Extrait:
--------

L’amour que nous avons pour nous-mêmes (…) est affectif et effectif. L’amour effectif est celui qui gouverne les grands, ambitieux d’honneurs et de richesses, qui se procurent tant de biens et qui ne se rassasient jamais d’en acquérir : ceux-là, dis-je, s’aiment grandement de cet amour effectif. Mais il y en a d’autres qui s’aiment davantage de l’amour affectif : ceux-ci sont grandement tendres avec eux-mêmes, et ne font jamais autre chose que de se dorloter, soigner et réconforter : ils craignent tant tout ce qui pourrait leur nuire que c’est grande pitié. (…)

Cette tendreté est plus insupportable encore aux choses de l’esprit qu’aux choses corporelles ; surtout si elle est par malheur pratiquée ou entretenue par les personnes les plus spirituelles, lesquelles voudraient être saintes du premier coup, sans qu’il leur en coutât rien, pas même les combats que leur cause la partie inférieure de l’âme par ses répugnances envers les choses contraires à la nature. (…)

Répugner à nos répugnances, faire taire nos préférences, mortifier nos affections, mortifier le jugement et renoncer à la volonté propre est une chose que l’amour effectif et tendre que nous nous portons à nous-mêmes ne peut se permettre sans crier : oh, que cela nous coûte ! Et ainsi nous ne faisons rien. (…)

Il vaut mieux porter une petite croix de paille que l’on m’a mise sur les épaules sans mon choix, qu’aller en couper une bien plus grande dans du bois avec beaucoup de travail, et la porter ensuite avec une grande peine. Et je serai plus agréable à Dieu avec la croix de paille qu’avec celle que je me serais fabriquée avec plus de peine et de sueur, et que je porterais avec plus de satisfaction, à cause de l’amour propre qui se plaît tant à ses inventions, et si peu à se laisser simplement conduire et gouverner.

--------

Section des données:

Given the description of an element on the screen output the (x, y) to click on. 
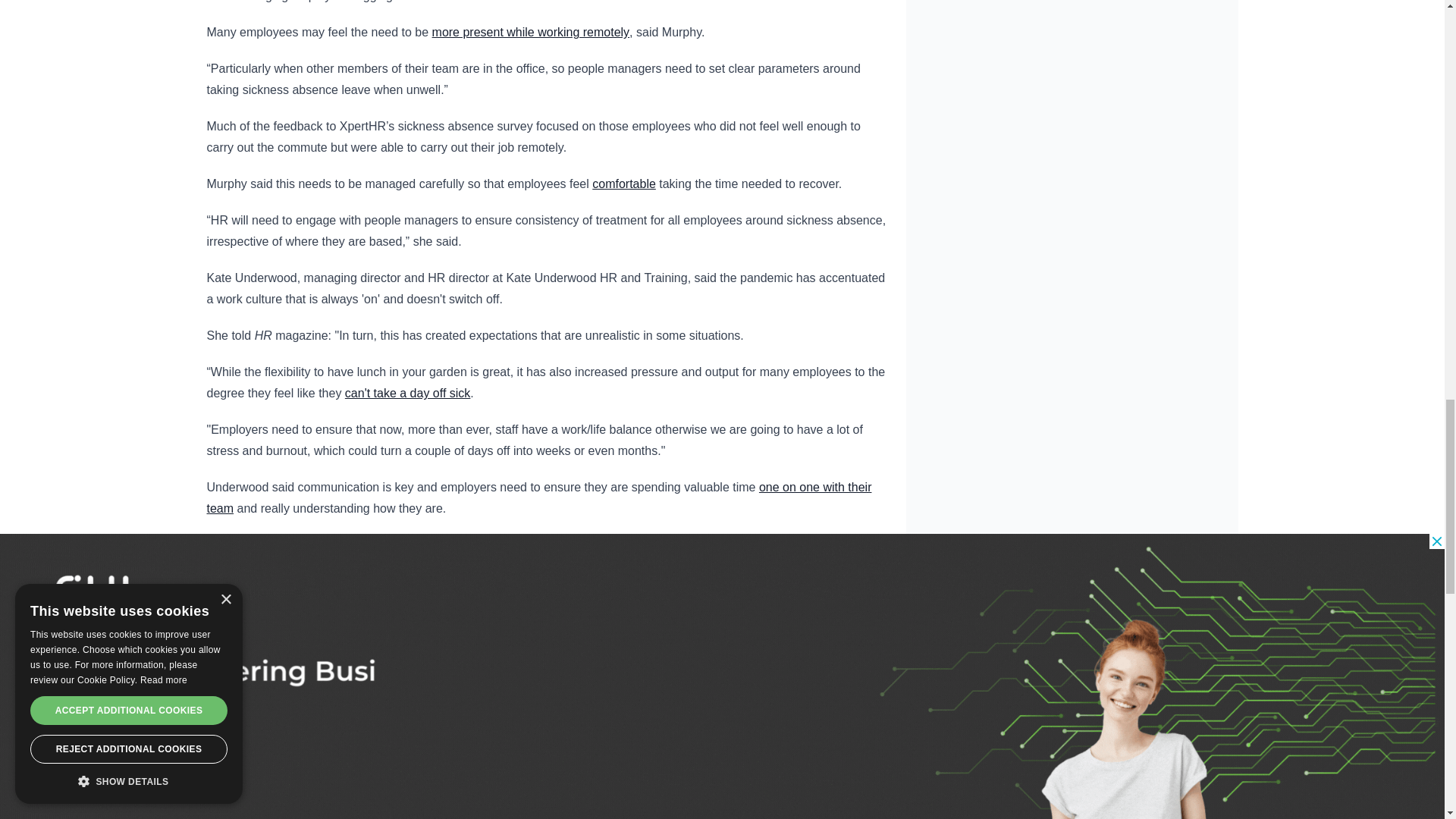
3rd party ad content (722, 736)
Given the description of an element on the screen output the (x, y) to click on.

--------

Tâche demandée 1:
D'après l'extrait, pourquoi la croix que l'on se serait fabriquée soi-même serait-elle moins agréable à Dieu que la « petite croix de paille » ? Répondez en une à trois phrases.
Tâche demandée 2:
Relevez toutes les choses que, selon l'extrait, l'amour effectif et tendre que nous nous portons ne peut se permettre sans crier « oh, que cela nous coûte ! ».
Tâche demandée 3:
Répondez brièvement à chacune des questions suivantes à partir de l'extrait :
(a) De quoi les grands gouvernés par l'amour effectif sont-ils ambitieux ?
(b) Que voudraient être du premier coup les personnes les plus spirituelles ?
(c) Selon l'extrait, quelle est la conséquence de cet amour qui crie « oh, que cela nous coûte ! » ?

Corrigé 1:
On porterait cette croix fabriquée soi-même avec plus de satisfaction, à cause de l'amour propre. Celui-ci se plaît tant à ses inventions et si peu à se laisser simplement conduire et gouverner.

Corrigé 2:
- répugner à nos répugnances
- faire taire nos préférences
- mortifier nos affections
- mortifier le jugement
- renoncer à la volonté propre

Corrigé 3:
(a) D'honneurs et de richesses.
(b) Saintes.
(c) Nous ne faisons rien.